What to work on>
- A) Reproduce the passage of the post on pacing in fiction between "Alright, let me" and "just keep reading.", inclusive.
- B) Carry on the post on pacing in fiction, starting right after its final sentence.

Provided text>
################

Friday, August 2, 2013

The Importance of Pacing in Writing Fiction by Jack Meyers

The Importance of Pacing in Writing Fiction

Alright, let me get right down to it. Pacing is important. In every kind of writing there is pacing. It is present in school books, novels, poetry, and even advertisements are dependent on pacing. Pacing determines how what you write comes across to readers. Is it short and fast and to the point? Is it long and boring? Is it ornate and languorous? It all depends on your pacing. If you do not understand what I mean then just keep reading.

1. Fast –So you want your story to be fast paced. You are going for something that will get readers moving through the pages faster than their eyes can follow. Something that sucks readers in and keeps them reading until the story is done. You like action; quick stories with faster resolutions and witty banter. None of that froufrou stuff for you. You subscribe more to the Hemingway philosophy of writing than the Austen school. Here is a tip: keep your sentences short. Choose short words that are clear and concise. Do not spend a lot of time describing what is going on or the setting or the characters. Show by action and dialogue.

################

Supplied data>
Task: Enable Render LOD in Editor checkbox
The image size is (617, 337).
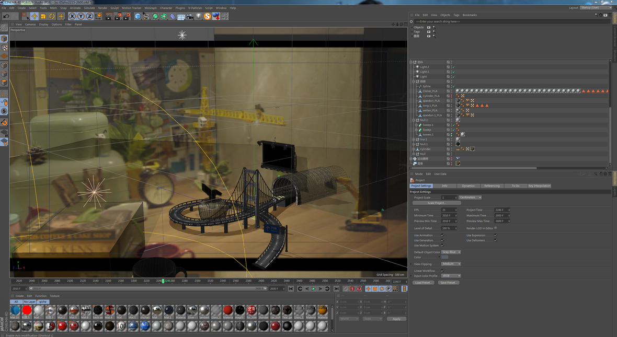Action: click(x=496, y=228)
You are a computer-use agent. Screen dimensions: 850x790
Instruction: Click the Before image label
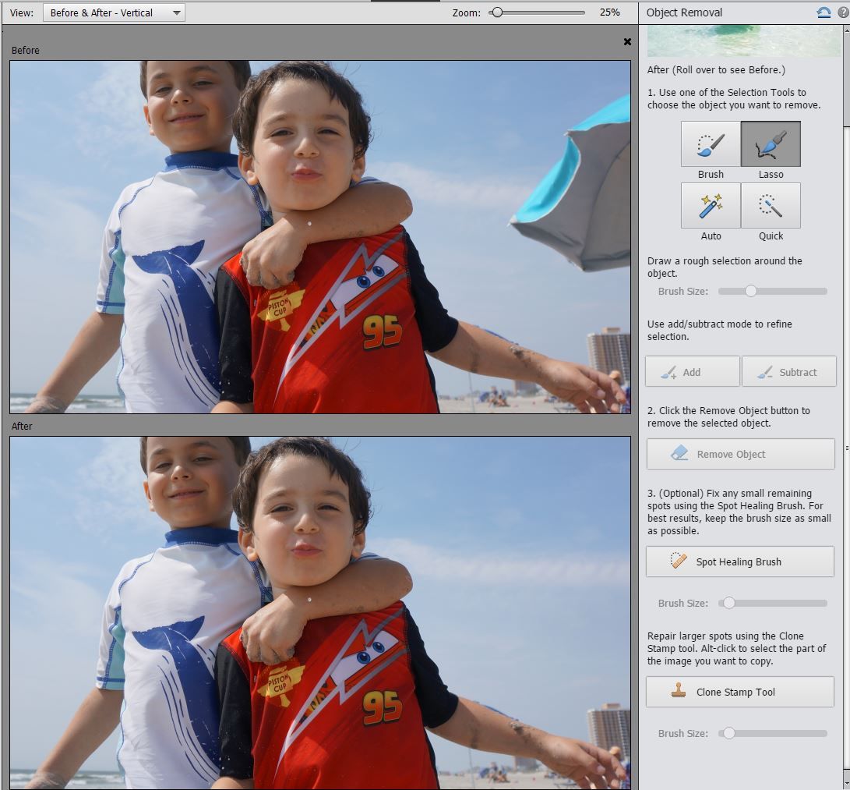(25, 50)
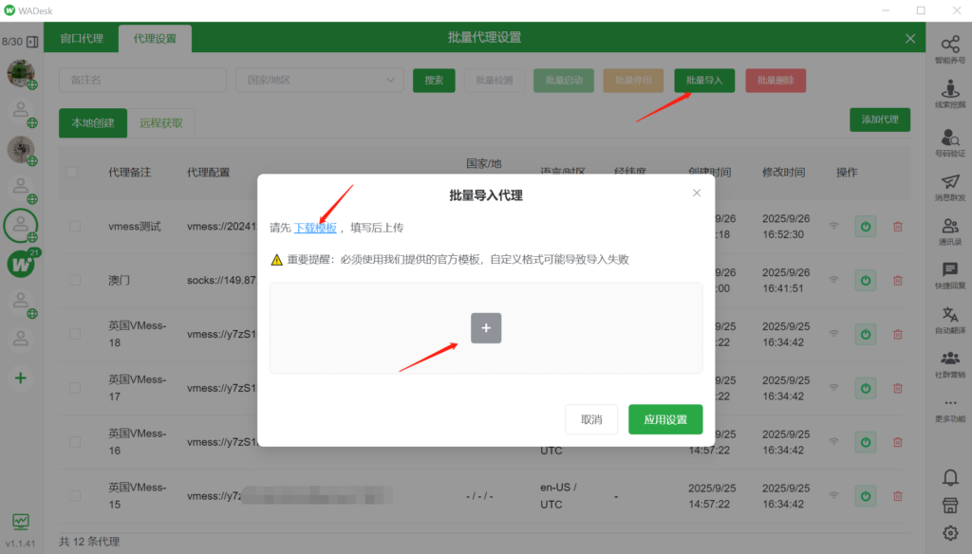Screen dimensions: 972x554
Task: Switch to the 远程获取 tab
Action: [161, 122]
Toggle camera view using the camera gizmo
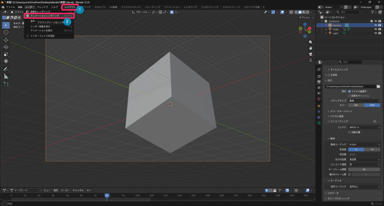Viewport: 384px width, 206px height. tap(311, 54)
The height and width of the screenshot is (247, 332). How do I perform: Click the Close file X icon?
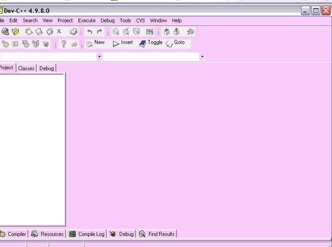pos(59,32)
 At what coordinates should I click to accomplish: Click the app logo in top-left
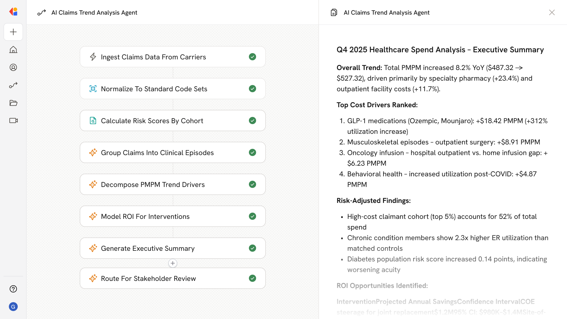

################

Responses per task>
- A)
Alright, let me get right down to it. Pacing is important. In every kind of writing there is pacing. It is present in school books, novels, poetry, and even advertisements are dependent on pacing. Pacing determines how what you write comes across to readers. Is it short and fast and to the point? Is it long and boring? Is it ornate and languorous? It all depends on your pacing. If you do not understand what I mean then just keep reading.

- B)
2. Slow – You prefer the slow and steady path. Rather than rushing your way through a piece of fiction you prefer to meander and take in all the details. More luxury car than sports car, you thrive on the little joys of writing. Take your time describing the setting. Get to know your characters with elaborate back stories or long conversations. Keep your sentences long and complex with lots of adverbs and adjectives to fill up the pages until your simple story has stretched into an epic novel that will keep readers enthralled for days.

3. Action –When writing action, a fast pace is usually preferable. Because action scenes need that feeling of movement short, choppy sentences work well. Sound words and sharp verbs should be foremost on your list. You do not have a lot of time to describe everything that is going on, so focus on what is most important at the time. You can always fill in the blanks via a flashback or info dump later. Remember that fragmented sentences are acceptable! Keeping your paragraphs and dialogue short is another great way to infuse action and movement into a scene.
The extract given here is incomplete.